Rogério Sottili, diretor-executivo do IVH, assina artigo sobre a necessidade de o judiciário brasileiro promover uma reinterpretação da Lei de Anistia.
Por Rogério Sottili
Diretor-executivo do Instituto Vladimir Herzog
Entre 1964 e 1985, uma série de graves crimes contra a humanidade foram perpetrados por agentes do Estado brasileiro. Vivíamos em um contexto de prisões arbitrárias, sequestros, torturas, assassinatos, desaparecimentos forçados e terror na sociedade.
Esses agentes públicos, no entanto, nunca foram julgados. O tema ainda é, tanto tempo depois, uma das principais fontes de litígio entre o sistema internacional de direitos humanos e o Estado brasileiro. E a Lei de Anistia assumiu papel central nessa disputa.
A Lei de Anistia completa 39 anos neste 28 de agosto. Ao longo dessas décadas, tornou-se evidente que a compreensão dominante até hoje no Brasil não é compatível com as normas internacionais de direitos humanos.
A interpretação que prevalece nos tribunais nacionais até hoje considera que as graves violações de direitos humanos e crimes cometidos na ditadura são crimes políticos. Essa leitura impede as investigações e garante a proteção aos torturadores do regime militar. No entanto, esses crimes são, por natureza, imprescritíveis e inanistiáveis.
Como se não bastasse, a impunidade cristalizada na lei deixa um legado no imaginário coletivo que se traduz na tolerância à violência de Estado e no eventual reconhecimento da legitimidade do uso desproporcional da força. É como se houvesse, no Brasil, uma licença para matar.

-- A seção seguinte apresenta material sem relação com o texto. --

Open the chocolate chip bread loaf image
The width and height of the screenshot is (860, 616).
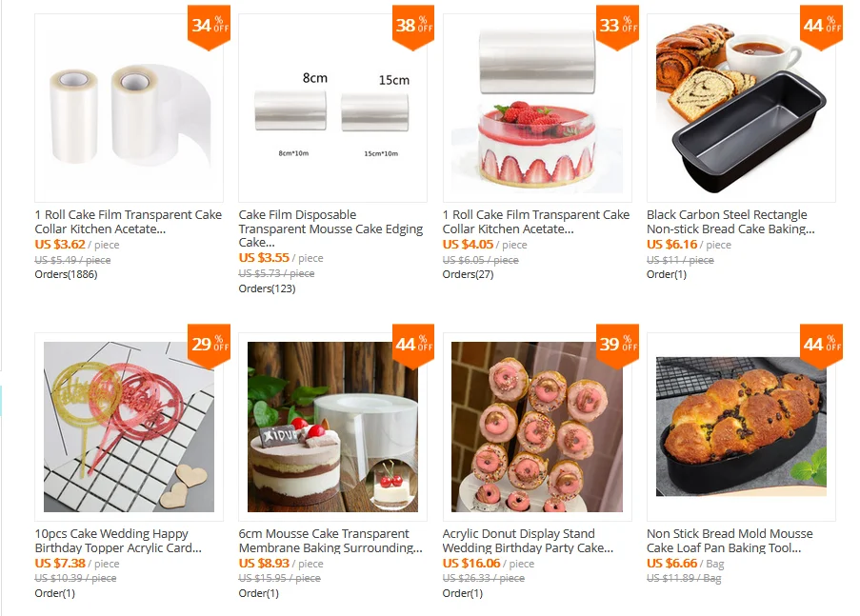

Não por acaso, as forças de segurança ainda fazem uso dos autos de resistência, que acobertam práticas cotidianas de uso excessivo da força, execuções extrajudiciais e torturas.
Em plena democracia, cidadãos convivem com ações policiais e intervenções militares que têm características muito semelhantes à atuação dos aparatos de repressão da ditadura.
A desconstrução desse legado autoritário passa, necessariamente, por uma reinterpretação da Lei de Anistia que permita a justiça brasileira julgar e punir aqueles que cometeram crimes de lesa humanidade.
O judiciário brasileiro, liderado pelo Supremo Tribunal Federal, tem se esquivado de cumprir suas obrigações. Adequar-se ao sistema internacional de direitos humanos e suas normativas é uma delas. O Estado que assume compromissos perante a comunidade internacional e não os cumpre não é o tipo de Estado que queremos.
Recentemente, um tribunal internacional – a Corte Interamericana de Direitos Humanos, ligada à Organização dos Estados Americanos – condenou o Brasil pela falta de investigação e punição aos responsáveis pelo assassinato de Vladimir Herzog (1937-1975).
A ausência de respostas do Estado brasileiro à família de Herzog – e às famílias de tantas outras vítimas da ditadura – sempre esteve escorada na Anistia. Ou seja, a lei tornou-se um subterfúgio.
A tarefa incompleta de se democratizar o país é indissociável da necessidade de se garantir justiça a todos que sofreram com a violência do Estado. Uma nova interpretação da Lei de Anistia, que esteja alinhada aos direitos humanos e às normativas internacionais, nunca foi tão necessária.
*Artigo publicado originalmente na Folha de São Paulo, no dia 28 de agosto de 2018, na sessão “Tendências/Debates”.